What to do
Every record that follows must be duplicated exactly, with images left out.

_ _ _ _

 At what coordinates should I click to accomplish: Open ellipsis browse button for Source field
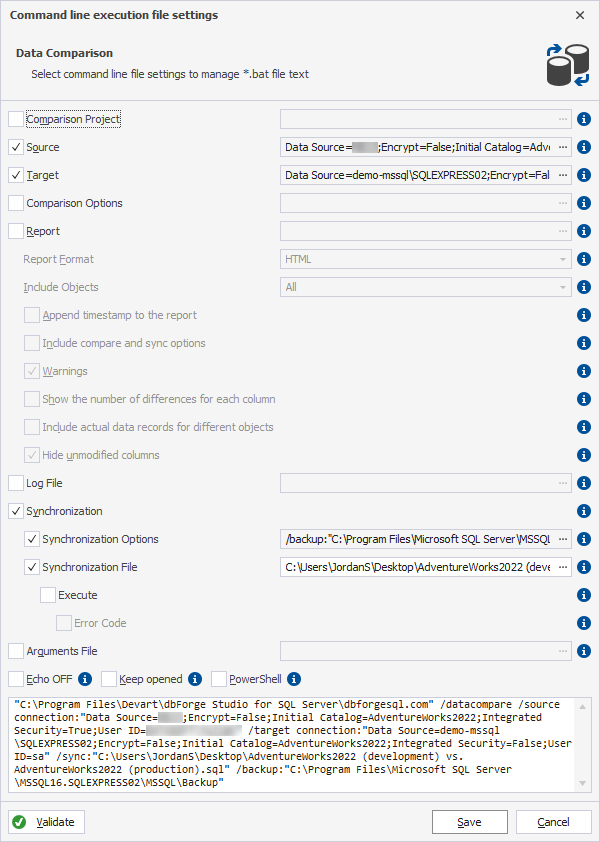[562, 147]
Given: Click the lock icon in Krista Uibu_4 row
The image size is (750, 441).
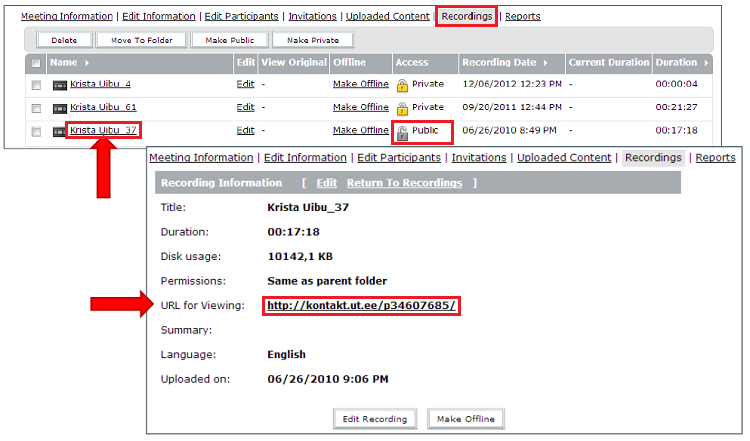Looking at the screenshot, I should point(402,85).
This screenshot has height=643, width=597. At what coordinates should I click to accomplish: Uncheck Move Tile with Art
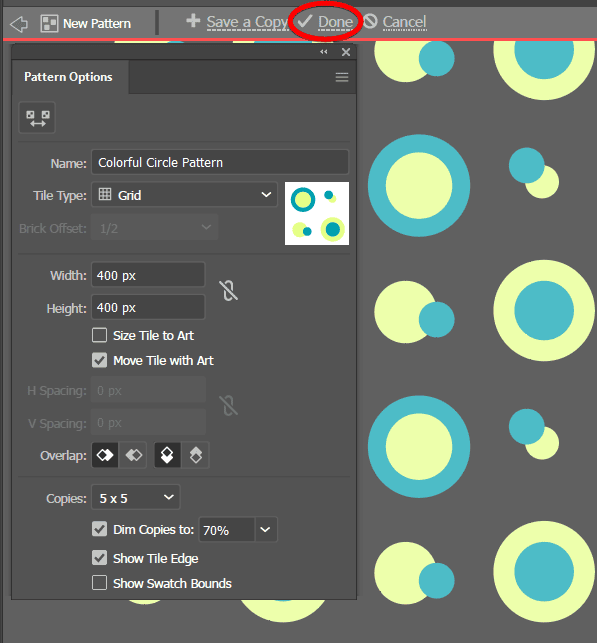pyautogui.click(x=99, y=360)
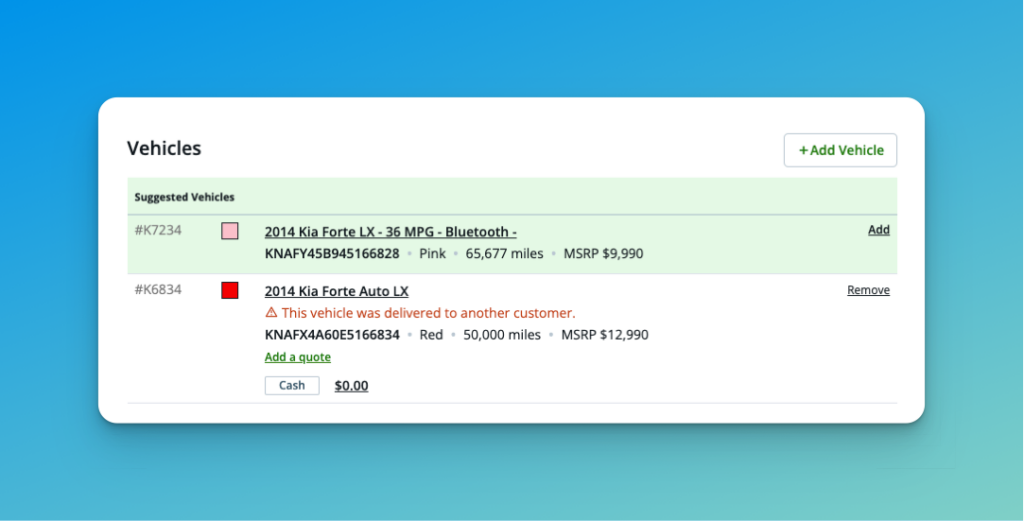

_ _ _ _

Reply
 At what coordinates should I click to accomplish: Open ellipsis browse button for Source field
[562, 147]
Given: Click the lock icon in Krista Uibu_4 row
The image size is (750, 441).
Looking at the screenshot, I should point(402,85).
This screenshot has height=643, width=597. At what coordinates should I click to accomplish: Uncheck Move Tile with Art
pyautogui.click(x=99, y=360)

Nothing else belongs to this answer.